Anastomotic leakage is a serious complication and occurred in rates of up to 26.7% after rectal cancer surgery, according to the latest annual report of the DCCG [31] and 12% according to a study based on DCCG database [14]. Compared to reports in the literature, anastomotic leakage rate in the TaTME in this study can be considered acceptable [32]. Leakage rates are however higher than those reported in the most recent studies that include laparoscopic and open approaches [5, 6]. One explanation for the falling leakage rates in our unit could be the improved anastomotic technique itself in TaTME procedure. We did not study the sexual and urinary functions systematically. However, urinary function based on whether patients were discharged with catheter or not was comparable among the groups.

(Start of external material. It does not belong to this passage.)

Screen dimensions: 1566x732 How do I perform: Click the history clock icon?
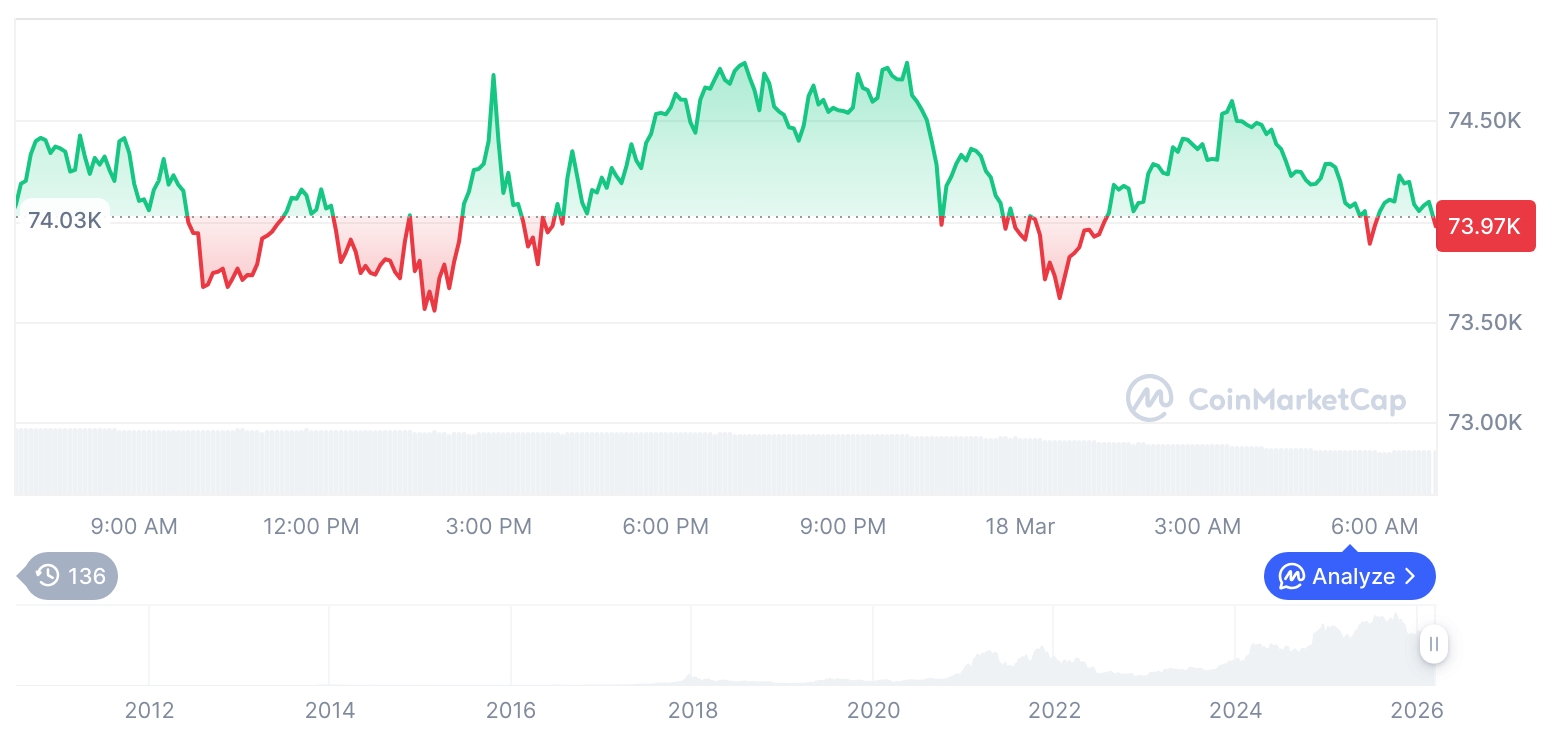(47, 576)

Limitations of our study are mainly related to non-randomization and the retrospective data collection for some variables in the control groups. With the OpTME as the procedure considered the gold standard that improved the quality of rectal cancer surgery [1,2,3], pathological outcomes of minimally invasive surgery should be evaluated against OpTME. Indeed, minimally invasive colorectal surgery has proven short-term benefits in terms of earlier recovery and long-term benefits in terms of lower hernia and adhesion formation; hence, the shift towards OpTME does not seem to be an option. Furthermore, short-term benefits and pathological outcomes have been shown to be similar to OpTME [4]. However, rectal cancer surgery is challenging, especially the lowermost part of the pelvis where, despite improved visualization in laparoscopic surgery, colorectal surgeons still encounter difficulties due to the use of rigid instruments with limited ability to maneuver and perform precise dissection and bowel transection. Robotic surgery could solve some of these problems and the evidence supporting its safety and feasibility in rectal cancer surgery is growing, with proven lower conversion rates and similar pathological results to laparoscopic rectal cancer surgery [33, 34]. Results of the clinical randomized trial Robotic OR Laparoscopic Anterior Rectal Resection (ROLARR) [35] are to be awaited. TaTME emergence in the last few years can probably solve some of the problems encountered during standard laparoscopy [10]. The publication list is growing and the results show consistently favorable short-term results, though full implementation of TaTME needs caution due to possibly higher morbidity during the initial phase of adoption [12, 28, 36, 37]. Although designed as a non-inferiority trial, the ongoing COLOR III [38] comparing TaTME to LaTME is expected to provide the evaluation of the new approach to rectal cancer. While the results of these trials evaluating transanal and robotic approaches are awaited, we believe that our study provides evidence from the daily clinical practice.

Conclusion

In conclusion, some of the limitations of laparoscopic rectal cancer surgery seem to be overcome through the adoption of the transanal approach. TaTME had, in our hands, some obvious benefits over other approaches in terms of the operation time, blood loss, and higher rates of sphincter-saving procedures. However, the pathological results were not significantly superior to LaTME and OpTME. The procedure is, however, feasible and safe. Further studies are needed to evaluate the quality of life, genitourinary function, fecal incontinence, and the evaluation of low anterior resection syndrome in patients undergoing TaTME. In addition, research-based modifications of the instrumentation used in TaTME are warranted to reduce pitfalls and complications.